Honour guard for a fallen comrade
An honour guard of Cranbrook Fire and Emergency Services (CFES) members and RCMP officers from the Cranbrook Detachment and East Kootenay Traffic Services, as well as the BC Conservation Officer Service, accompanied Captain Clayton Murrell to McPherson Funeral Home this afternoon.
Clayton’s wife Joan MacKinnon remains in critical condition in the Kelowna General Hospital.
Two horses Clayton and Joan were towing from Creston were also killed in the crash.
Contributing factors in this collision were icy roads and driving too fast for road conditions, RCMP reported. The tractor-trailer driver lost control on black ice, jack knifed and went into the oncoming lane. He was also not wearing a seat belt.
It is tempting to now comment about the state of affairs on regional highways in regards to drivers not driving to the weather conditions. But that is for another time.

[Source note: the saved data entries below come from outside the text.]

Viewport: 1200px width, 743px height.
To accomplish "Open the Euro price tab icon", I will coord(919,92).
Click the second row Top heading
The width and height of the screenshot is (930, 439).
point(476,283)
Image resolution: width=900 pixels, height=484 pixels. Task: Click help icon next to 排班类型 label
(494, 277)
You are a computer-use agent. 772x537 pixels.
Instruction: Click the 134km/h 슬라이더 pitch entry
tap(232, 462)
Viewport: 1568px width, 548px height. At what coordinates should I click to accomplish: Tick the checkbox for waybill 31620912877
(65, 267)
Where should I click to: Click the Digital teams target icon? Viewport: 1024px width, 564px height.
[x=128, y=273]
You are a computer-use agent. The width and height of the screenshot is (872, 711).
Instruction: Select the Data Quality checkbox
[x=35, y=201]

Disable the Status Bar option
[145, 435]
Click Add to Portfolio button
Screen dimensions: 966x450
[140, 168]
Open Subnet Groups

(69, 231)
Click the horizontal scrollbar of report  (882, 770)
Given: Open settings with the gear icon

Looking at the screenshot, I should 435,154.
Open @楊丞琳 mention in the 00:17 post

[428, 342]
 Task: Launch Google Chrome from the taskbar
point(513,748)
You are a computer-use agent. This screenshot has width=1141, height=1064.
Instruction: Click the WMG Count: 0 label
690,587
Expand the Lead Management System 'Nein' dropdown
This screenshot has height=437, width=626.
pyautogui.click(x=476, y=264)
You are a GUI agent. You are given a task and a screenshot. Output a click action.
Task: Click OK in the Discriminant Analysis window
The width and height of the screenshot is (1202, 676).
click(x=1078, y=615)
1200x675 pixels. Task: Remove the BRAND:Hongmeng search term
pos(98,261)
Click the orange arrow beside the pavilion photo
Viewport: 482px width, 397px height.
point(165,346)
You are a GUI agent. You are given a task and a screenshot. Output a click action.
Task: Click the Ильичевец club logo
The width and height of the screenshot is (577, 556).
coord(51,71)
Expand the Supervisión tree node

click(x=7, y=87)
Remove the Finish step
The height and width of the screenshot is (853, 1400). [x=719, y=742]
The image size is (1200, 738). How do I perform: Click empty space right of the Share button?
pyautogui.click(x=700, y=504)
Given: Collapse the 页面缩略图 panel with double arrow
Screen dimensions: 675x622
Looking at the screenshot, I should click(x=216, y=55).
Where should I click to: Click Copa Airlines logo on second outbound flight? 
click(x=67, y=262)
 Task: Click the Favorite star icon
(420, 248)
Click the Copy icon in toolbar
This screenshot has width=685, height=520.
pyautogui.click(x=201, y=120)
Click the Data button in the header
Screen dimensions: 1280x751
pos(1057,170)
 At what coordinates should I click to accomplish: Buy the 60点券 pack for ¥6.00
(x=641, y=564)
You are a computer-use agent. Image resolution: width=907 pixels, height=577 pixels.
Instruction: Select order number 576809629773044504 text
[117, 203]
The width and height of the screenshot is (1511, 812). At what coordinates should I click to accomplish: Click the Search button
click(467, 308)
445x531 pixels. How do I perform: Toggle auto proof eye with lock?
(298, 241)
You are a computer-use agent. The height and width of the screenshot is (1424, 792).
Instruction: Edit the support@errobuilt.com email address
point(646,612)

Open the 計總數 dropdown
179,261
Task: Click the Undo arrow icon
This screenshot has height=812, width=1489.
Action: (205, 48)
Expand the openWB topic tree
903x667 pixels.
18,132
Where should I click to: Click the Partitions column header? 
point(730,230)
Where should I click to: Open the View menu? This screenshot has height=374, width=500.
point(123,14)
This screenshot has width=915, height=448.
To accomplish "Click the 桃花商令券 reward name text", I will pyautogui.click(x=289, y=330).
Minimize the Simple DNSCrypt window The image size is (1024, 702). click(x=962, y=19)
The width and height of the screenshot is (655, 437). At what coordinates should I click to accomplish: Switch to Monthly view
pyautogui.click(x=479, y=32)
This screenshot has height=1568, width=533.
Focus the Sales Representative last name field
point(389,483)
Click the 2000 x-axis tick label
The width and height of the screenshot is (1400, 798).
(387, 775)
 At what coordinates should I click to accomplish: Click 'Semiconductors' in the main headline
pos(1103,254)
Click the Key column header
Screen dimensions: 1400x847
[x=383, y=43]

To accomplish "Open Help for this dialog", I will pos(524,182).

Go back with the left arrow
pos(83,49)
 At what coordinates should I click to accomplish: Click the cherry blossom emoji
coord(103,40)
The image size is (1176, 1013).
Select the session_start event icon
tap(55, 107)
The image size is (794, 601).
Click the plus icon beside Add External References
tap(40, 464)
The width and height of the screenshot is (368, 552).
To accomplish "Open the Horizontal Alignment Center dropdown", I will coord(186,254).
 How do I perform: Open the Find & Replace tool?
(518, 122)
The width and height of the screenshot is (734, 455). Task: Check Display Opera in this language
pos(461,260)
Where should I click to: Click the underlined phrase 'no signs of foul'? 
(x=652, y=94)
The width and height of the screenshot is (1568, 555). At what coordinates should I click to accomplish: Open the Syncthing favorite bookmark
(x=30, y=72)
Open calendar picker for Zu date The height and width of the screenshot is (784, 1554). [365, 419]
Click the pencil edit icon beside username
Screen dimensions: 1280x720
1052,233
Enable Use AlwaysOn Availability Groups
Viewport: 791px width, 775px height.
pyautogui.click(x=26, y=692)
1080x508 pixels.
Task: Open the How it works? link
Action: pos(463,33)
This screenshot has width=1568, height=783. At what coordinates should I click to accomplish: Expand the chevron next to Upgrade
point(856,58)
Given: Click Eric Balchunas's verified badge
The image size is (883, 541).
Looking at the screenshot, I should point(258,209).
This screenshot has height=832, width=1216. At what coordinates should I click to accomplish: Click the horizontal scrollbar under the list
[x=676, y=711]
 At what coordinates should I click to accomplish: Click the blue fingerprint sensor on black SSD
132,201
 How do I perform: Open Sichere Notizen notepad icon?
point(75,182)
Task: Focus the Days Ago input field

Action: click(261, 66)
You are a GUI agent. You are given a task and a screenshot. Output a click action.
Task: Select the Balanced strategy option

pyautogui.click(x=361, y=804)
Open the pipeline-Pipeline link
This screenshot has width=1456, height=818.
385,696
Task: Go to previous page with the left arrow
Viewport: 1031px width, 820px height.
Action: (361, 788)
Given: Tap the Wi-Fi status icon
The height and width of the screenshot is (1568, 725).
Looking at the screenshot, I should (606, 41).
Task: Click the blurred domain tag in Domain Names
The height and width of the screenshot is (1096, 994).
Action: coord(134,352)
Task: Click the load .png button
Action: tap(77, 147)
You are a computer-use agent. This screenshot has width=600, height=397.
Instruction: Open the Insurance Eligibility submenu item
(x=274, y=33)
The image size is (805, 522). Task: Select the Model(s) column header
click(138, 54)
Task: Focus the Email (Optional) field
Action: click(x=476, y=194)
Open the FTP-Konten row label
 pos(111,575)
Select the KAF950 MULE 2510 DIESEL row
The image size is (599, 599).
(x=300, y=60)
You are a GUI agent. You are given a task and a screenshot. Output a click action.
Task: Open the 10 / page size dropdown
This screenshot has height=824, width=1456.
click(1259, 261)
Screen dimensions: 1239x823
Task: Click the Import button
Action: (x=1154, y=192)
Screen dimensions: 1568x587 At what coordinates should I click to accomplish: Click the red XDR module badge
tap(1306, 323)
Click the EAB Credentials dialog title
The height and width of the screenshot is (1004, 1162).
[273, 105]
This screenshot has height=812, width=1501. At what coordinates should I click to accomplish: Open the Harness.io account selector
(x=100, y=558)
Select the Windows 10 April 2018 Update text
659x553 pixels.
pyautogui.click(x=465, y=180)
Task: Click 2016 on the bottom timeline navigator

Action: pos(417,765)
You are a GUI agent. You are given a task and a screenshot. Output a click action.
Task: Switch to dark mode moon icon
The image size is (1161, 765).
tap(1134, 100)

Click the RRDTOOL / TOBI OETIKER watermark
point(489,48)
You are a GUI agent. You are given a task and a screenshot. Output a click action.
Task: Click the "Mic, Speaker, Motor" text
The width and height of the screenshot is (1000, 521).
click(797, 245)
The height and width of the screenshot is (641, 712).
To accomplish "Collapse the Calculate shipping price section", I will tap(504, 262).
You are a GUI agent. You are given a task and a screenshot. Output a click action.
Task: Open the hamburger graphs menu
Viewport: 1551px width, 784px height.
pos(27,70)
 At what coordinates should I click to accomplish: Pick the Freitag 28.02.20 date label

Now, the City of Cranbrook and area mourns the loss of a towering pillar of our community and prays for Joan.
The honour guard met an honour guard from the Creston Fire Department, who transported Capt. Murrell to near the city and was met by about 15 fire trucks and peace officer cruisers. A brotherhood and sisterhood of souls dedicated to preserving and protecting everyone of us, carried a comrade home today; a comrade who spent 25 years serving and protecting. A man who took his duties beyond the shift and endeavoured to teach and prepare others. A man who devoted down time to teaching and helping children and youth.
A man who every single person this writer has spoken to or read social media comments from, shared stories speaking to his warmth and endless friendliness; a welcoming smile beneath his trademark mustache.
“I am shaken and devastated as our community is today. Rest well Clayton, words cannot possibly express my feelings right now,” stated Kootenay East MLA Tom Shypitka.
After the honour guard delivered and saluted their fallen comrade, they spent a few private moments together, with members of the family, and then began departing – heading back to work; the job.
Back to risking their well-being and lives – for all us of.
Today is a sorrowful reminder of their daily sacrifices. Yes, Clayton wasn’t working when he was killed but those who attended the crash scene were friends and peers. And it just doesn’t matter. People like Clayton are rare.
This is a dark time for many people who loved and knew Clayton.
When the truly, earnestly, spectacularly good are taken from us – we all look mortality’s way, knowing the odds.
This is that time.
To Clayton’s family, and to his peers and comrades and friends, we wish you peace and strength and love. And we pray for Joan.
Rest well Captain Murrell. It was a great honour knowing you.